Dans la déclaration de principes signée le 19 juillet à Doha (Qatar), le gouvernement congolais et l’AFC/M23 s’étaient engagés à entamer les pourparlers de paix au plus tard ce vendredi 8 août 2025. Or, jusqu’à hier, aucun signe ne laissait présager un début effectif des échanges ce vendredi, indiquent plusieurs sources concordantes.
Présent lors de la signature de l’accord, le vice-Premier ministre et ministre de l’Intérieur, Jacquemain Shabani, n’a pas quitté Kinshasa. Aucun mouvement n’a été observé non plus du côté des autres membres de la délégation congolaise.
Du côté de l’AFC/M23, la position semble plus radicale : leurs représentants, notamment Benjamin Bonimpa, sont arrivés jeudi à Bukavu en provenance de Goma.
Depuis le lendemain de la signature, ils affirment qu’ils ne retourneront à Doha que si leurs prisonniers, détenus par le gouvernement, sont libérés.
Pendant ce temps, les affrontements se poursuivent sur terrain dans les provinces du Nord et Sud-Kivu.
Au Sud-Kivu par exemple, des nouveaux affrontements ont éclaté ce jeudi 7 Août entre les troupes de l’AFC/M23 et un groupe des Wazalendo, dans le village de Kasheke, à la limite entre les territoires de Kabare et Kalehe au sud de Bukavu.
Selon des sources locales, quatre civils ont péri.

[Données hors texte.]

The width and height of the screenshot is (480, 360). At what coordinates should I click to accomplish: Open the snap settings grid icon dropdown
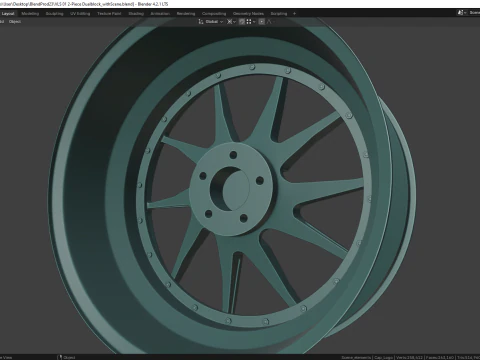coord(251,22)
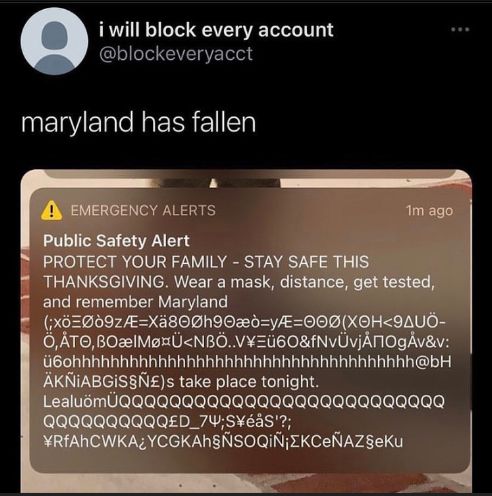The image size is (492, 496).
Task: Select the "maryland has fallen" tweet text
Action: 138,122
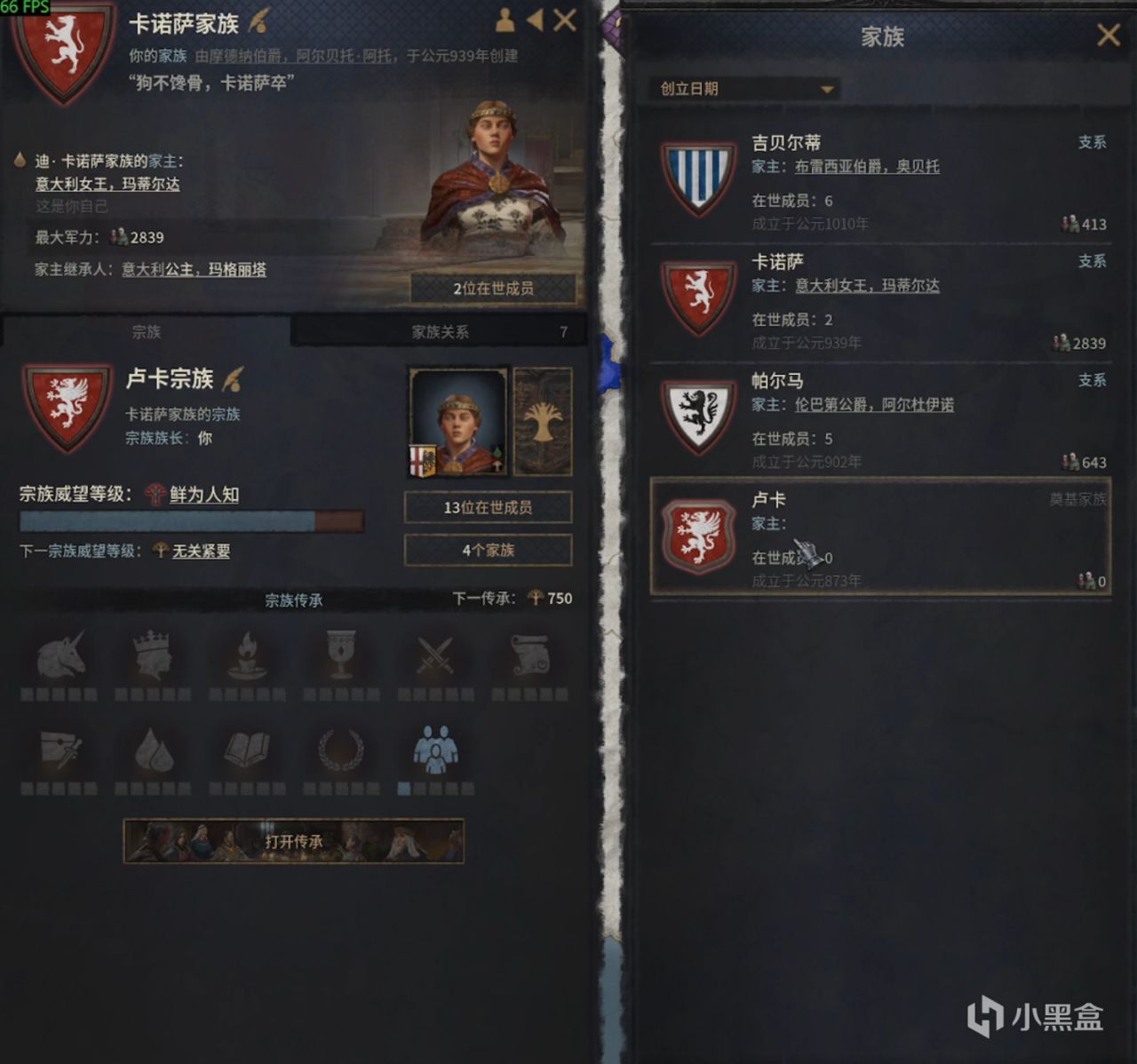Click the 宗族威望等级 progress bar
This screenshot has width=1137, height=1064.
point(192,521)
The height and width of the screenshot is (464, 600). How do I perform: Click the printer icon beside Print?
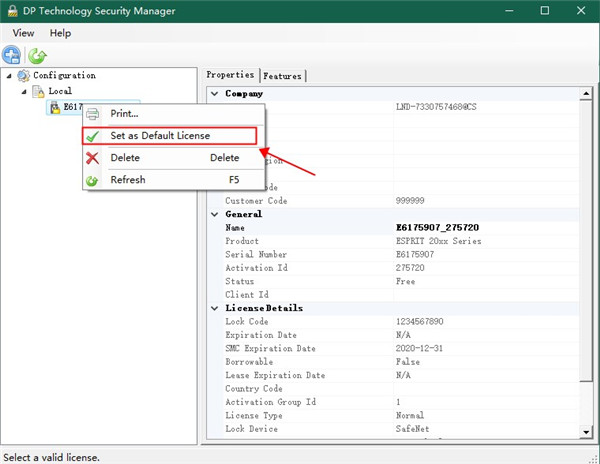[x=93, y=114]
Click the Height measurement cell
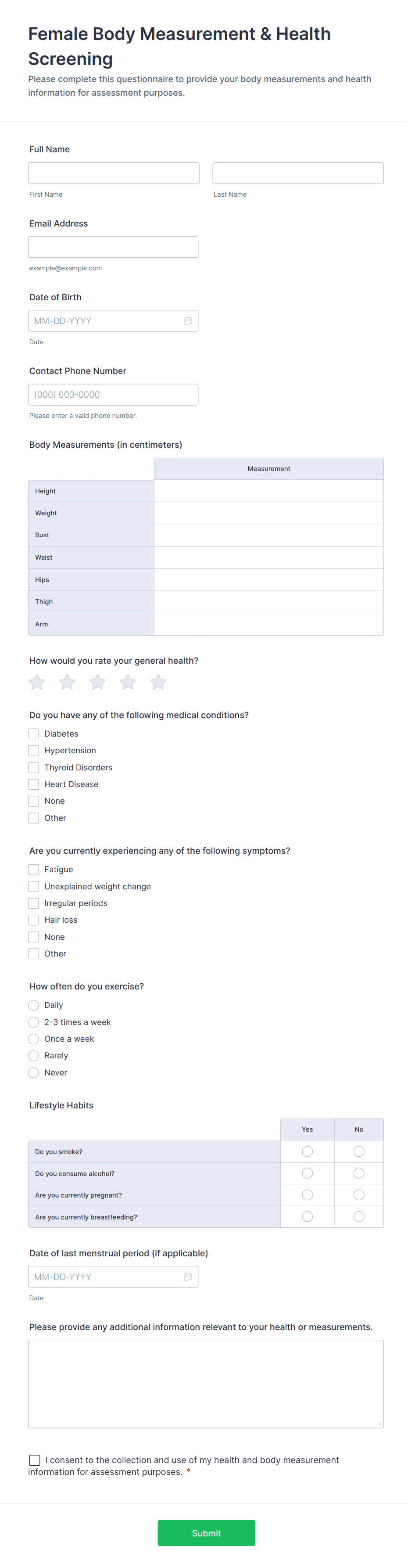Image resolution: width=408 pixels, height=1568 pixels. coord(268,491)
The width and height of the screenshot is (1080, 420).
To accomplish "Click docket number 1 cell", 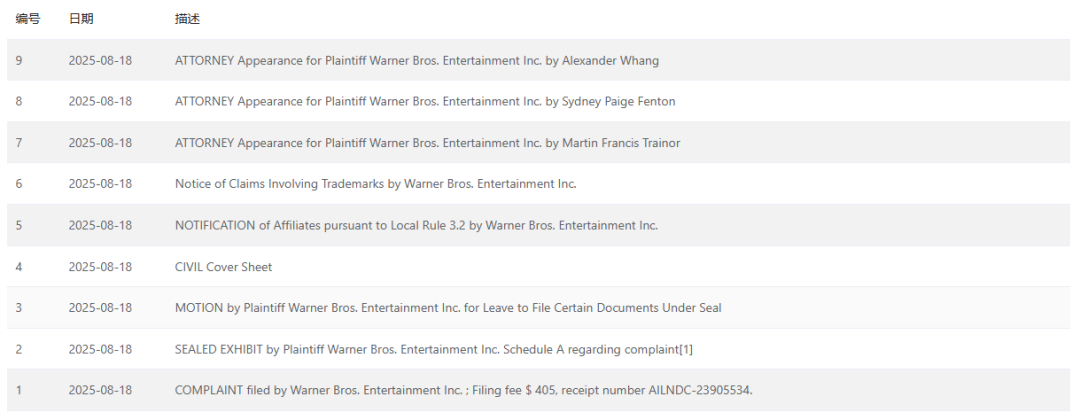I will 19,390.
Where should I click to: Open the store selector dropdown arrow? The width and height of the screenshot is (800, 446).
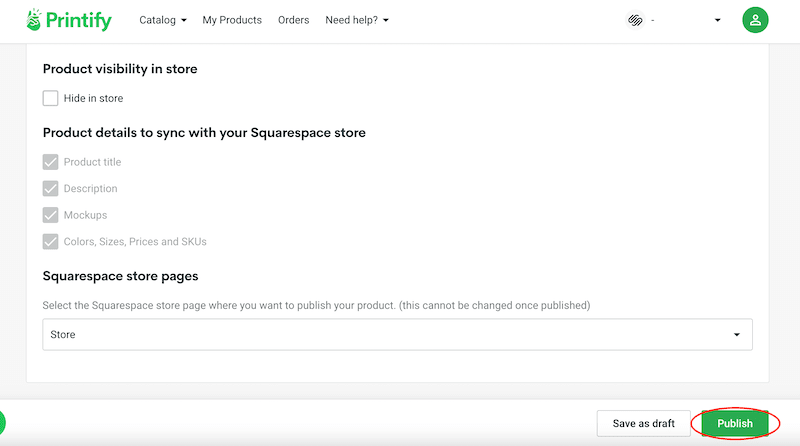point(717,20)
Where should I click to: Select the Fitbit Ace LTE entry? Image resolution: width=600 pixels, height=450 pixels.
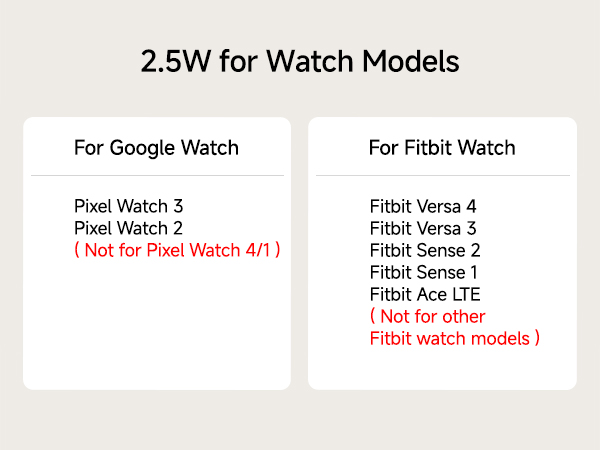[x=425, y=294]
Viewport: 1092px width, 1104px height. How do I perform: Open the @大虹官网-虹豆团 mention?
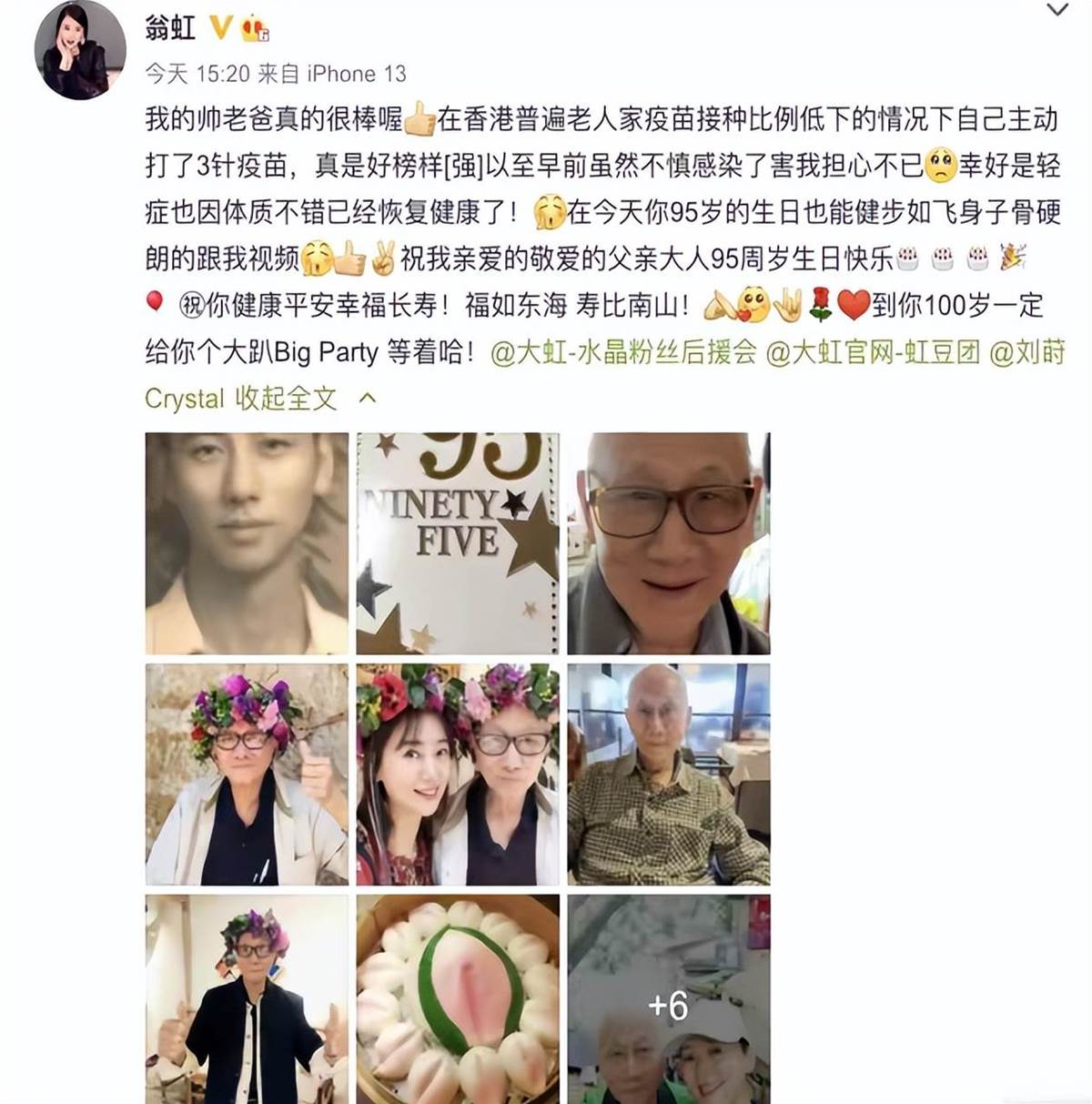point(873,352)
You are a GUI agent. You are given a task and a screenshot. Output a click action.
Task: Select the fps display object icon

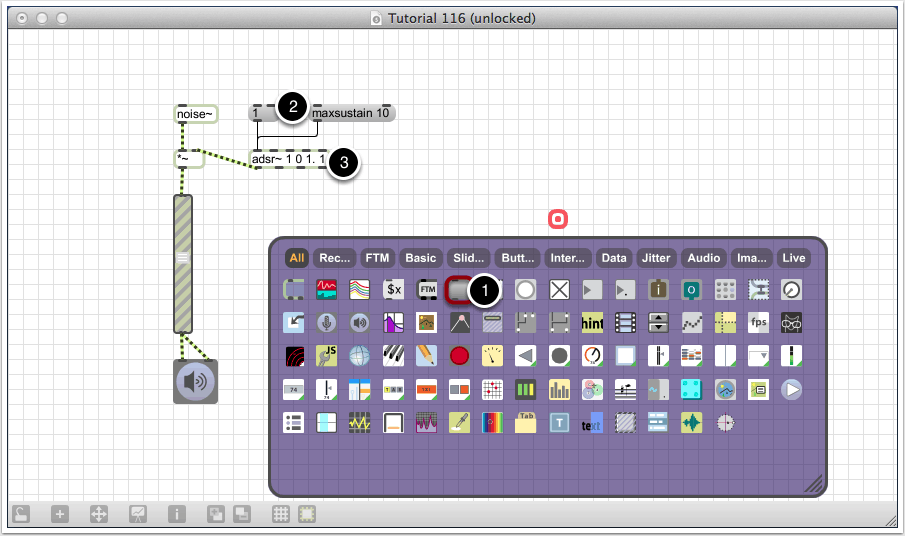click(758, 323)
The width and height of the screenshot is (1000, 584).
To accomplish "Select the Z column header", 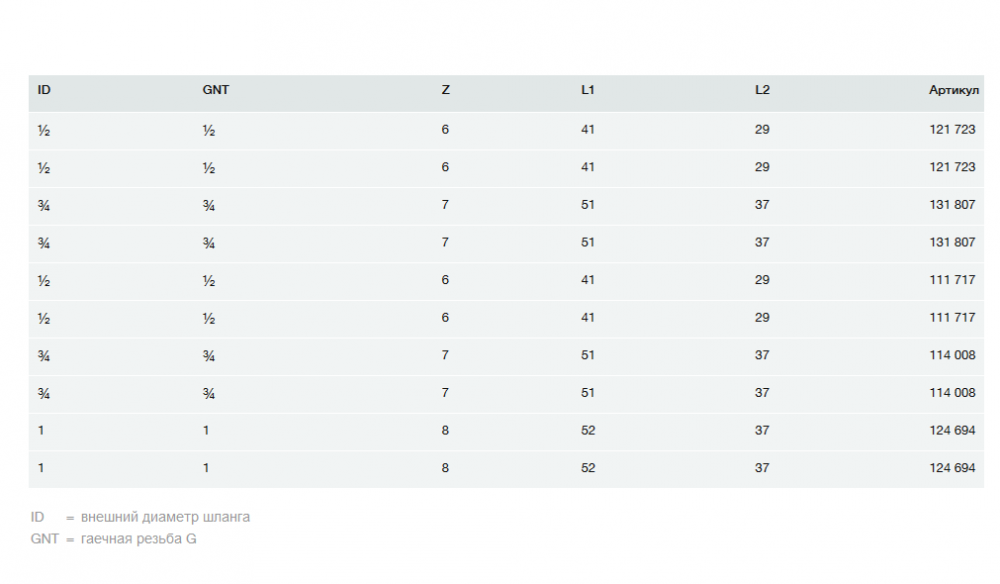I will [445, 90].
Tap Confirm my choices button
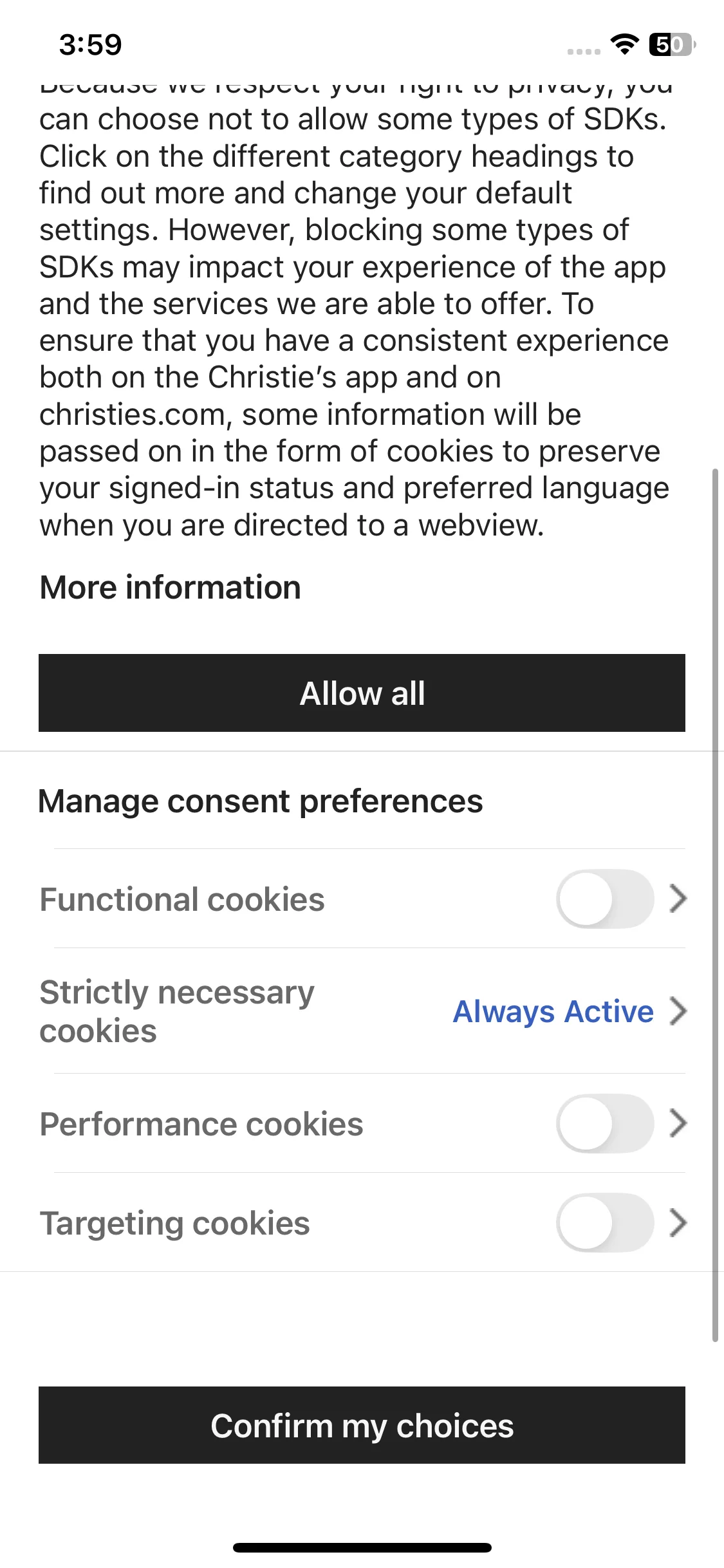Viewport: 724px width, 1568px height. point(362,1425)
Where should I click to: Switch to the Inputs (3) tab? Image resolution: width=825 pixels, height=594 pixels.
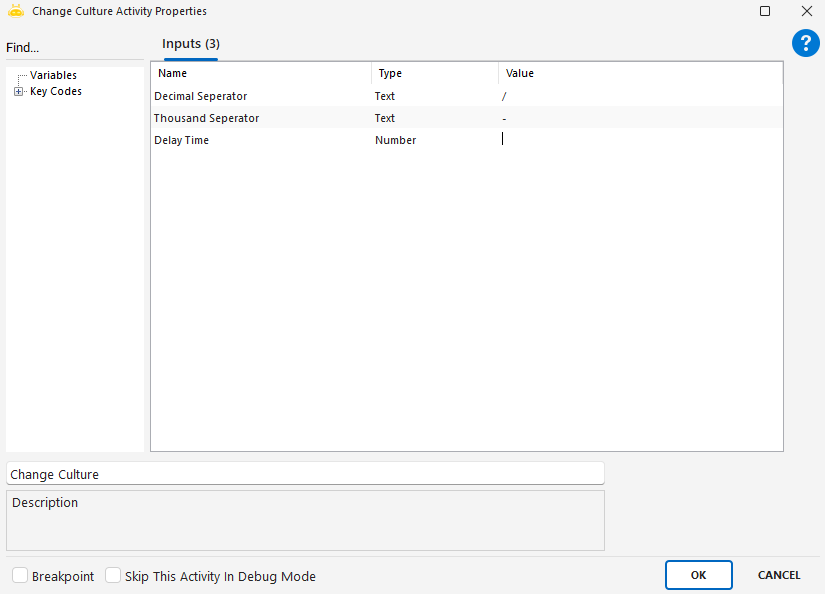pos(191,45)
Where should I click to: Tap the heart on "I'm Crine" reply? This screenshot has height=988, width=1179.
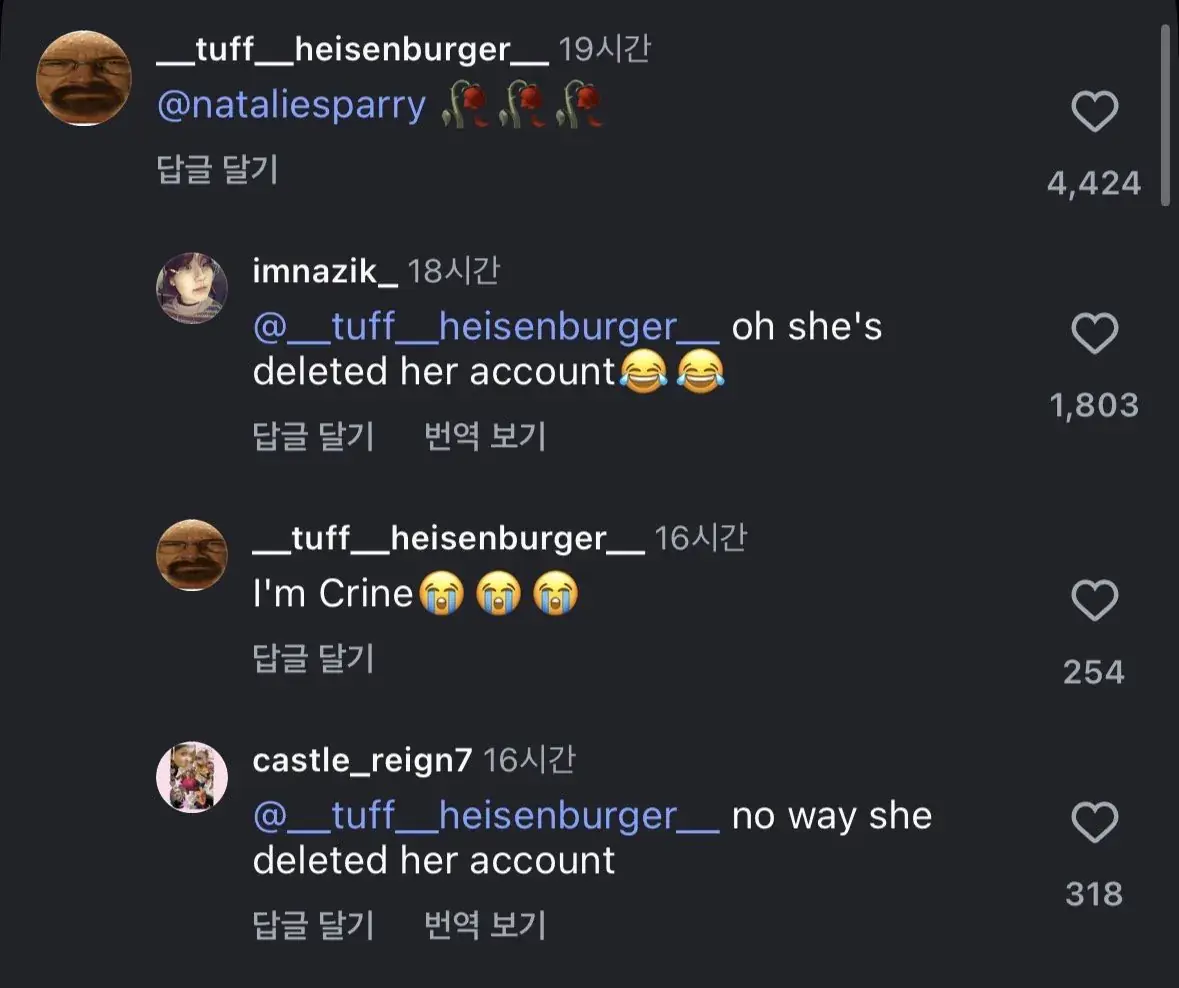[1094, 601]
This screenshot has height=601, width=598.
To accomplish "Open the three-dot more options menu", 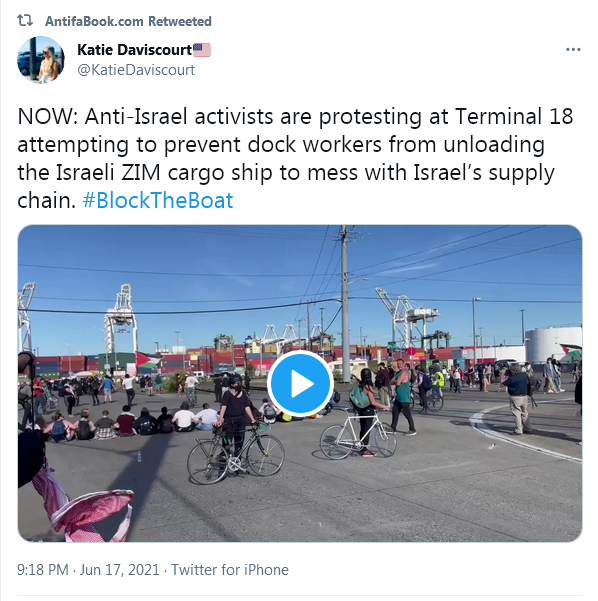I will [x=573, y=49].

Les hostilités ont débuté vers 9 heures locales et des tirs nourris d’armes lourdes et légères se faisaient entendre jusqu’en fin d’après-midi ce jeudi, semant la panique parmi les habitants.
Même situation dans le territoire de Walungu où après les combats de ce mercredi, l’agglomération de Kaniola serait passée sous le contrôle de l’AFC/M23.
Ces affrontements illustrent une escale inquiétante dans la région, où les civils paient un lourd tribut aux rivalités armées, foulant au pied toutes les démarches en cours visant le retour de la paix à l’Est du pays.